Leaner inventory has been a key topic across several consumer-facing industries—including automotive, retail, consumer products, and others—with companies paring back excess stock in the face of lower sales or gloomy forecasts.
These reductions help operators instill a sense of balance amid turbulent conditions, boost productivity, and improve cash flow. At the same time, discounting to dispose of excess inventory can take a bite out of gross margins.
Why the big focus on inventory?
Consumer activity has remained strong in recent quarters, but recent signals point to cooling. Spending at retailers declined in February, and consumer sentiment fell in March, adding to uncertainty driven by inflation, interest rate hikes, and recession fears.
There are three key reasons companies respond by tightening inventory levels:
1. Cash is king
Inventory reduction is an immediate lever managers can pull to improve cash flow amid high interest rates. If a significant economic slowdown is in the cards, dry powder will be necessary to finance growth and fund daily operations.
2. Ease of change
There is no single way to more effectively free working capital than properly managing inventory. With efficient planning and optimization, this is something leadership teams should be able to control reliably.
Here’s how it works:
Working capital = accounts receivable + inventory - accounts payable
- Changing accounts receivable terms requires customers to make adjustments
- Changing accounts payable terms requires suppliers and vendors to make adjustments
- Changing inventory requires disciplined focus and timing of when POs are sent so that they optimize behavior.

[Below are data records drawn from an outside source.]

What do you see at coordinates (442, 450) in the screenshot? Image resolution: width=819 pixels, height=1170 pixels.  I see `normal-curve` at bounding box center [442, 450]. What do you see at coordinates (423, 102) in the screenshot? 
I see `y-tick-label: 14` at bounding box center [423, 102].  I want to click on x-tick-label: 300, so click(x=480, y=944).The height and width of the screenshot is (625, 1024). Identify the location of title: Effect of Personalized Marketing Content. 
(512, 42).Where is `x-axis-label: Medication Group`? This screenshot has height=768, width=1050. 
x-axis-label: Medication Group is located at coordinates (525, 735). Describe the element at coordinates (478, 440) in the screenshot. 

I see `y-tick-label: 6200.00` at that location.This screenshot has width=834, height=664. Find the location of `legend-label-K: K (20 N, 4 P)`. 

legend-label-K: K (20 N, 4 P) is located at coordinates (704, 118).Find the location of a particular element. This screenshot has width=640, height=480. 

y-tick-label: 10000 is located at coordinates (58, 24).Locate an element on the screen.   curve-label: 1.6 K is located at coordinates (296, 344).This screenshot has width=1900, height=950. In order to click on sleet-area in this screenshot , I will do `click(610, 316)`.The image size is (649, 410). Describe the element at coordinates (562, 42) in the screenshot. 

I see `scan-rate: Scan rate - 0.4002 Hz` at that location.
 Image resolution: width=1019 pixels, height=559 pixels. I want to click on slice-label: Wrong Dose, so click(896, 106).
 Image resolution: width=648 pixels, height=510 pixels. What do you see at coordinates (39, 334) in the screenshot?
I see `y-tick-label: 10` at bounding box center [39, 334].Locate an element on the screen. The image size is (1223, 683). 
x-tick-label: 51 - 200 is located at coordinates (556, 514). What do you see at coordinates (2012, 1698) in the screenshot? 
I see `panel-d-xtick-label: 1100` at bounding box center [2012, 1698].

Discounting excessively impacts profitability, but it’s not the only cost to consider. Surplus inventory leads to excess labor, transportation, and warehousing expenses – all of which have direct impact on margin and profitability in future quarters.
Listen to the customer. Ensure visibility.
Of course, inventory management requires a well-designed game plan built on the following priorities:
Customer demand is changing as lines between in-person and virtual shopping blur. Companies need to worry about more than just stocking the shelves.
Mastering the balancing act between a customer’s demand for in-store experience availability and online-shopping efficiency is essential. Which stores or channels do potential customers purchase from? How much do customers order from each outlet? Answering these questions helps optimize inventory in warehouses vs. carrying excess inventory in stores, especially when shipping direct from the store is an increasingly available tool in the distribution toolbox.
Demand preference.Metail mindset dominates, and consumers are gaining disproportionate leverage. Those who stay ahead understand that winning in Metail means never sitting still.
A truly dynamic supply chain team closely aligns with merchandising teams. To keep the value chain agile, the entire organization needs to be listening and responding to customers in lockstep.
Storage and labor.
Increasing inventory requires space and handling. Currently, the industry has issues in both areas - high turnover in labor and a limited amount of warehouse space. With many SKUs stored in each location, it increases the burden on employees to pick and pack efficiently.
Organizations need to understand current capacity levels and prioritize inventory based on the space available. Stick to the basics of enhancing the warehouse layout and improving productivity.
Clarity on supply.
Out-of-stock components can freeze production lines. At the same time, companies face a potential “bullwhip” effect where inventories quickly bloat. Supply chain visibility is essential for aligning inventory with demand needs.
Mapping out a supply chain with Tier 1, Tier 2, and other suppliers can help visualize the supply chain and build an optimized inventory stocking plan with ample flexibility. Coupling this with advanced analytics and modeling helps companies track the production of goods.
Take a holistic approach
There is no way to anticipate structural demand changes far enough in advance to avoid inventory builds. However, building a more flexible supply chain will reduce erratic and potentially damaging swings in inventory.
The key to building flexibility lies in holistic inventory management. This goes beyond rationalizing inventory by improving critical supply chain performance drivers.
In a world where the CEO is focused on building the vision and investing for the future, it is important to free up cash through inventory levers. An effective approach will:
- Address reliability of supply and lead times, while compressing lot sizes.
- Optimize the business model via a focus on differentiated service levels, optimized manufacturing, strong supplier partnerships, and a smart logistics footprint.
Winning will require a cross-functional strategy and discipline to periodically review inventory levels. Assemble or strengthen the team that quantifies optimal inventory levels; validates opportunities; prioritizes opportunities; and develops implementation plans.